Tucumcari Commissioner Robert Lumpkin wants demolition and disposal of the Sands Dorsey building downtown given a higher priority among city issues.
Lumpkin raised the issue Thursday during a commission meeting.
One promising approach, he said, may be to entice a private developer to take ownership of the site as part of a larger project. He said that might attract grant funds to cover the cost of removing the building’s remains.
Patrick Vanderpool, director of the Greater Tucumcari Economic Development Corporation, was scheduled to address this approach with the commission Thursday, but was not able to appear due to illness, commissioners said.
“We still need to pursue whatever avenues we can,” Lumpkin said, including continuing an effort to force the building’s owner, Robert Hengstenberg, Chimayo, to pay for the building’s disposal.

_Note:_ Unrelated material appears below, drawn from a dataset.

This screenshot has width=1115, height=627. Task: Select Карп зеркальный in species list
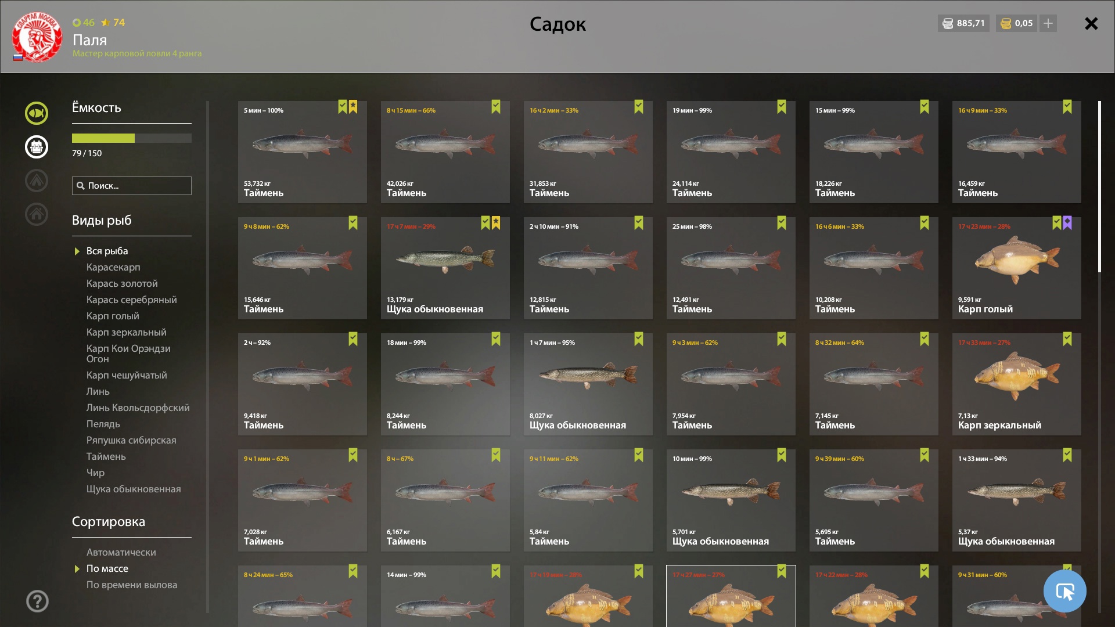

“We are tired of waiting for all the options and not getting it done,” he said, but the city still wants a final solution to Sands Dorsey “using as little tax money as possible.”

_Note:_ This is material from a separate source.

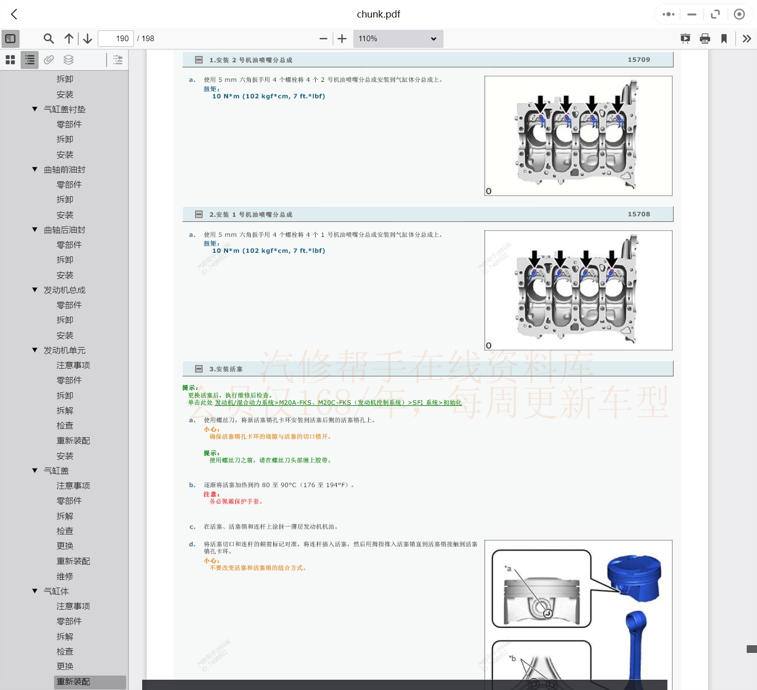The width and height of the screenshot is (757, 690).
Task: Click the zoom out minus button
Action: (x=323, y=39)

Demolition and disposal of the building is expected to cost $400,000 to $500,000 due to special handling needed for hazardous materials in the building, including asbestos and lead, according to City Manager Doug Powers.
Lumpkin also briefly recounted past efforts to deal with Sands Dorsey and pointed out it is only one of many buildings in the city that should be condemned and demolished.
The Sands Dorsey building was heavily damaged by fire in 2007 and again in 2012. The building’s fate has been an issue since a first fire.
In the first year, there were efforts by Hengstenberg and some city residents to save the building as a historic structure, Lumpkin said. These efforts delayed action on tearing down the building.
The city declared the building dangerous and put liens on actions taken to reduce hazards at the site. It also ordered Hengstenberg to take action. Through his attorney, George Adelo of Santa Fe, however, Hengstenberg has managed to avoid liability by claiming he does not have the means to pay for the building’s demolition, Lumpkin and City Attorney Randy Knudson said.
The building still belongs to Hengstenberg, Lumpkin said, because the city will not take ownership. If the city does procure the building, he said, it will also incur an immediate mandate to take action or face enforcement penalties from the New Mexico Environment Department.
The city has been working with the environmental department to locate financial assistance to tear the building down, Lumpkin said, but with little to show.
In July, the city sent an action plan and assessment for the Sands Dorsey site to Paul Martinez, an enforcement officer in the New Mexico Environment Department’s solid waste division. Powers said in late October the plan has been returned to the city for changes and additional information before any further action receives approval.